It notes that between 1991 and 2001, the number of high school students who say they have never had sexual intercourse increased by 8.5 percent. The same report shows that well over half (54.4 percent) of all high school students have never had sexual intercourse. They have rejected the "just do it" mantra and the percentage tells us there are more virgins than nonvirgins. Perhaps young people are realizing that being a virgin means there are fewer emotional heartaches as well as freedom from worry about STDs. Sex creates a strong emotional bond. If that bond is created with someone other than a spouse, the odds are extremely high that at some point it will be broken—resulting in deep emotional pain and suffering.
It's interesting that the same report says that 67 percent of high school students are not currently sexually active.
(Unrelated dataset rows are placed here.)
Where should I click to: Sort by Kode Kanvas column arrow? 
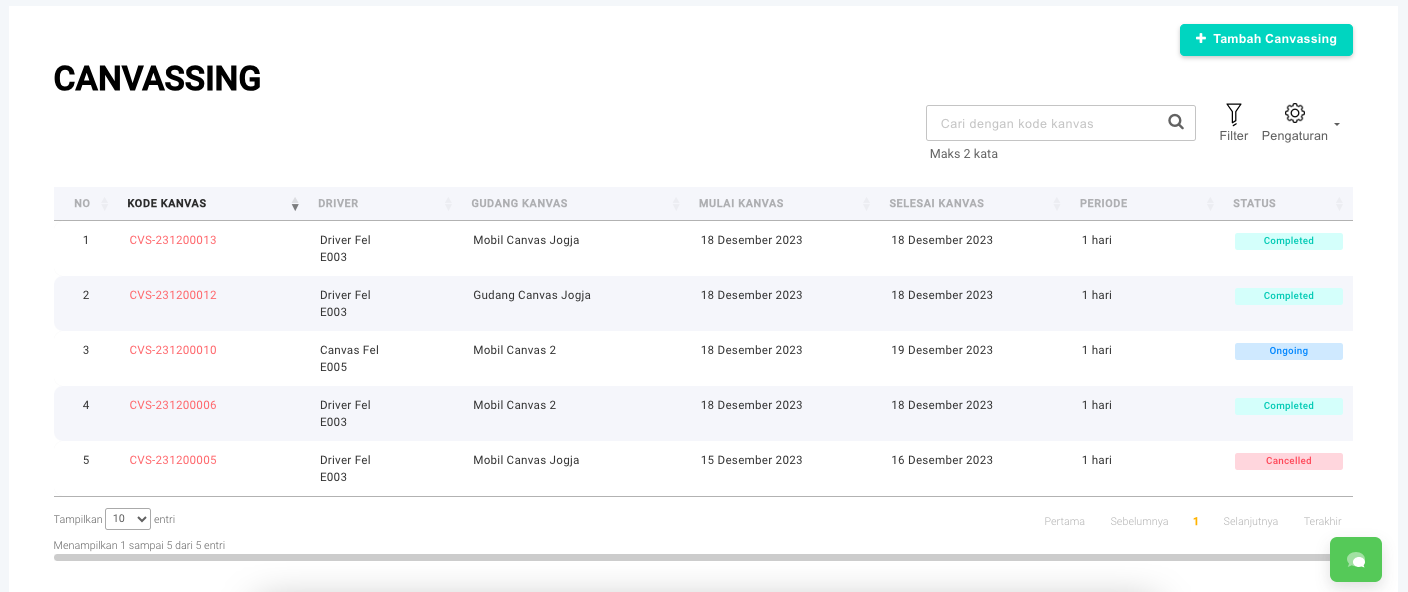coord(295,204)
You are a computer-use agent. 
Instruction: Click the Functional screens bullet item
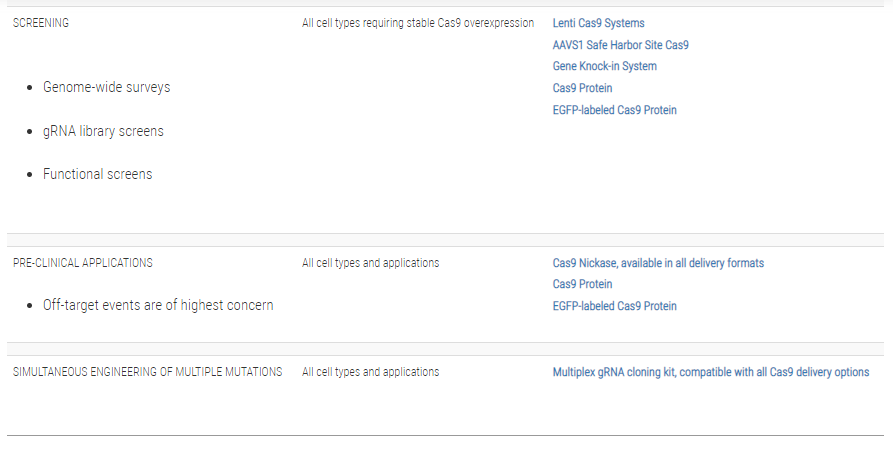click(x=97, y=174)
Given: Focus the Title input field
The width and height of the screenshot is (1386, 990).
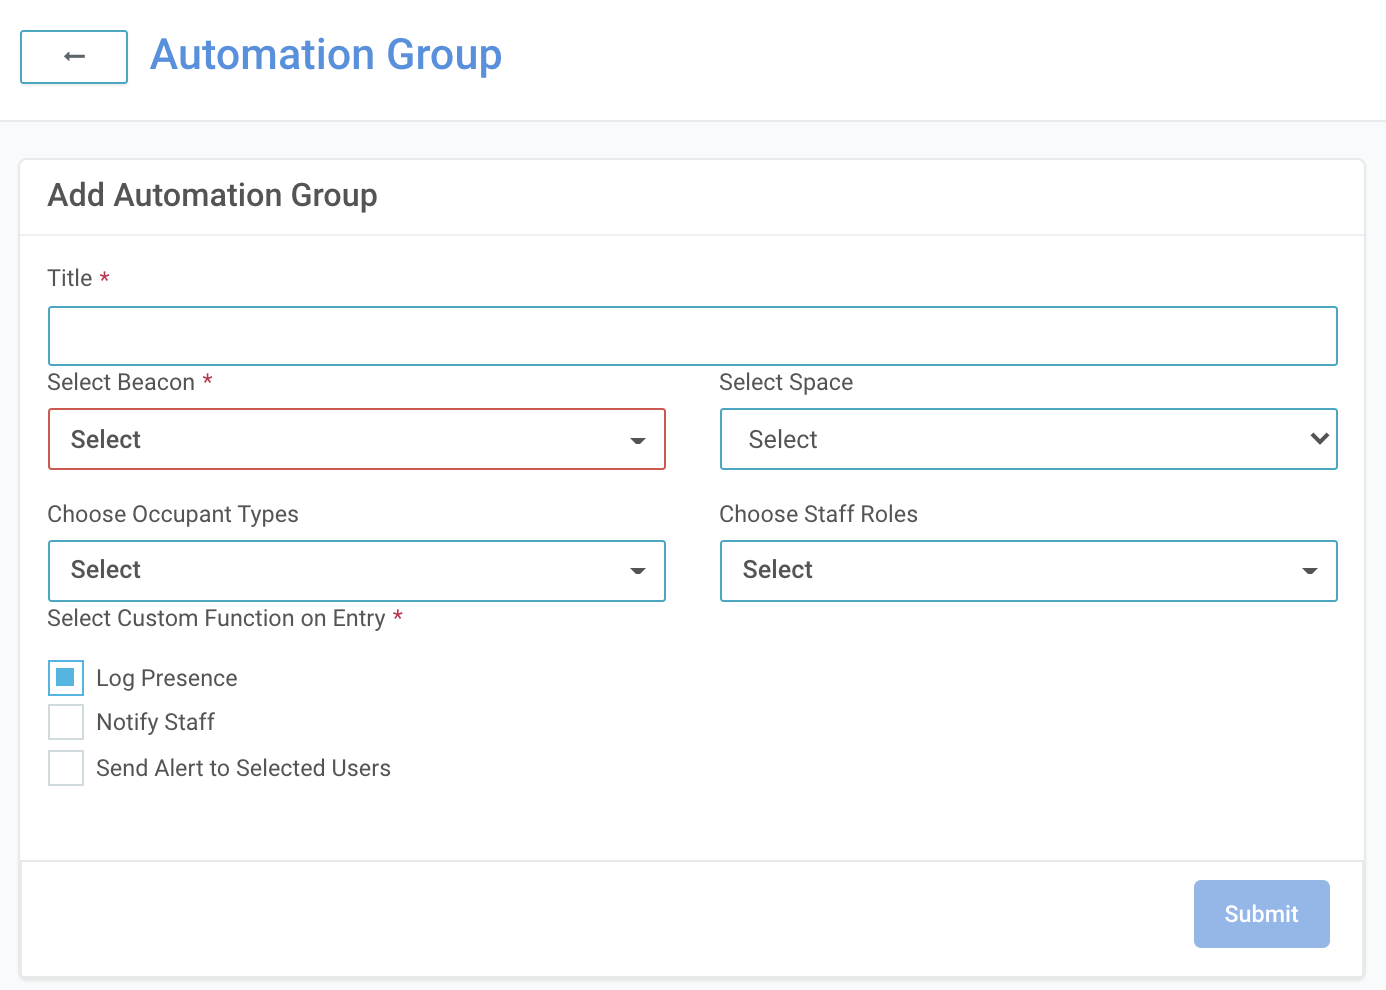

That means some have had sex in the past, but are no longer sexually active. There are obviously many young people who have made mistakes in the area of sex, but have stopped. Sometimes after making a mistake in this area people get discouraged or even depressed.
It is easy for them to reason that since they cannot turn back the clock, they may as well just keep on being sexually active.
Remaining a virgin has wonderful blessings—physical, emotional and spiritual. Perhaps it's time we shifted the meaning of that word back toward something that is beautiful and of the highest quality.
Entering marriage as a virgin shows that a person has chosen to remain pure and unexploited for his or her future mate. And if someone has already made a mistake in this area, "second virginity" will bring blessings from that point forward. The past cannot be undone, but there will not be any additional negative consequences. Virginity is worth it. Don't let anyone deceive you into thinking it is not—or that "everyone" is having sex. Don't be fooled by movies or soap operas. Married people, true to their partners, are the ones who really experience the intimate joys of the gift of sex.